Not a sound could be heard. The whole place looked melancholy and
deserted, and filled me with a sense of awe I could not overcome. Still
it attracted me. I lingered there, walking up and down until its very
monotony wearied me; even then I was loath to leave it, and, turning
into a small sitting-room, I stood staring idly around me. At last,
somewhere in the distance I heard a clock strike ten, and, turning,
I decided on going back once more to my room."

Again, emotion overcoming her, Florence pauses, and leans back in her
chair.

"Well, but what is there in all this to terrify you so much?" demands
her cousin, somewhat bewildered.

"Ah, give me time! Now I am coming to it," replies Florence quickly.
"You know the large screen that stands in the corridor just outside
the sitting-room I have mentioned--put there, I imagined to break the
draught? Well, I had come out of the room and was standing half-hidden
by this screen, when I saw something that paralyzed me with fear."

She rises to her feet and grows deadly pale as she says this, as though
the sensation of fear she has been describing has come to her again.

"You saw--?" prompts Dora, rising too, and trembling violently, as
though in expectation of some fatal tidings.

"I saw the door of the room that leads to the haunted chamber slowly
move. It opened; the door that has been locked for nearly fifty years,
and that has filled the breasts of all the servants here with terror and
dismay, was cautiously thrown open! A scream rose to my lips, but I was
either too terrified to give utterance to it, or else some strong
determination to know what would follow restrained me, and I stood
silent, like one turned into stone. I had instinctively moved back a
step or two, and was now completely hidden from sight, though I could
see all that was passing in the corridor through a hole in the
framework of the screen. At last a figure came with hesitating
footsteps from behind the door into the full glare of the flickering
lamp. I could see him distinctly. It was--"

"Arthur Dynecourt!" cries the widow, covering her ghastly face with her
hands.

Florence regards her with surprise.

"It was," she says at last. "But how did you guess it?"

"I knew it," cries Dora frantically. "He has murdered him, he has hidden
his body away in that forgotten chamber. He was gloating over his
victim, no doubt, just before you saw him, stealing down from a secret
visit to the scene of his crime."

"Dora," exclaims Florence, grasping her arm, "if he should not have
murdered him after all, if he should only have secured him there,
holding him prisoner until he should see his way more clearly to getting
rid of him! If this idea be the correct one, we may yet be in time to
save, to rescue him!"

The agitation of the past hours proving now too much for her, Florence
bursts into tears and sobs wildly.

"Alas, I dare not believe in any such hope!" says Dora. "I know that man
too well to think him capable of showing any mercy."
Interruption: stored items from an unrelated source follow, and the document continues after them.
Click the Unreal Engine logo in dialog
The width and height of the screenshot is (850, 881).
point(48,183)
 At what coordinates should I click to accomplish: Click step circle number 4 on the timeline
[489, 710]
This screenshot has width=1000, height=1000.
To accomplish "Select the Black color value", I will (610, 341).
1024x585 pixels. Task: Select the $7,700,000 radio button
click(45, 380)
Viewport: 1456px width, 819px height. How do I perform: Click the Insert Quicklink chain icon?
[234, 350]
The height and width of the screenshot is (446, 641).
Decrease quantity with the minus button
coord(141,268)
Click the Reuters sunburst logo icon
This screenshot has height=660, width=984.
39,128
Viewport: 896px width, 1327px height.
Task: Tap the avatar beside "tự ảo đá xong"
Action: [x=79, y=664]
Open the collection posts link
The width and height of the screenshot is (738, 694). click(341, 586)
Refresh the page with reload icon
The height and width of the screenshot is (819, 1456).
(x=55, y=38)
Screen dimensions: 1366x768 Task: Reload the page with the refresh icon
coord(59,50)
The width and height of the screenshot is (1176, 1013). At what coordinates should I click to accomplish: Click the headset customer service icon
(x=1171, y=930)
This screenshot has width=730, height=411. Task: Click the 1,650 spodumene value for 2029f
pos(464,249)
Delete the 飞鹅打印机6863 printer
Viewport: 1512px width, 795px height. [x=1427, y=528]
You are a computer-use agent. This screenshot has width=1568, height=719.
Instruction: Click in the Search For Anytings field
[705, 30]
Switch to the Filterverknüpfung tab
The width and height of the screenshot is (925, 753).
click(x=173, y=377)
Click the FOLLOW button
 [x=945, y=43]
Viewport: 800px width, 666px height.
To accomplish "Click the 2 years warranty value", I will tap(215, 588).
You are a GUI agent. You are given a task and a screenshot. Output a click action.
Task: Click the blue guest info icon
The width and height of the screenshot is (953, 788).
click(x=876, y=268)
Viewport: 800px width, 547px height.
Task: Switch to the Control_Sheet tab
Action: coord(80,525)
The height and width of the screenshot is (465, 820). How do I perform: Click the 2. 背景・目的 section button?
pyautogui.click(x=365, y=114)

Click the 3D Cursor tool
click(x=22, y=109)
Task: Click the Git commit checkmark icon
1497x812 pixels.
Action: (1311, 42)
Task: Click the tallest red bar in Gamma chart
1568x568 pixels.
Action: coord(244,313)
"And yet 'that man,' as you call him, you would once have earnestly
recommended to me as a husband!" returns Florence, sternly.

"Do not reproach me now," exclaims Dora; "later on you shall say to me
all that you wish, but now moments are precious."

"You are right. Something must be done. Shall I--shall I speak to Mr.
Villiers?"

"I hardly know what to advise"--distractedly. "If we give our suspicions
publicity, Arthur Dynecourt may even yet find time and opportunity to
baffle and disappoint us. Besides which, we may be wrong. He may have
had nothing to do with it, and--"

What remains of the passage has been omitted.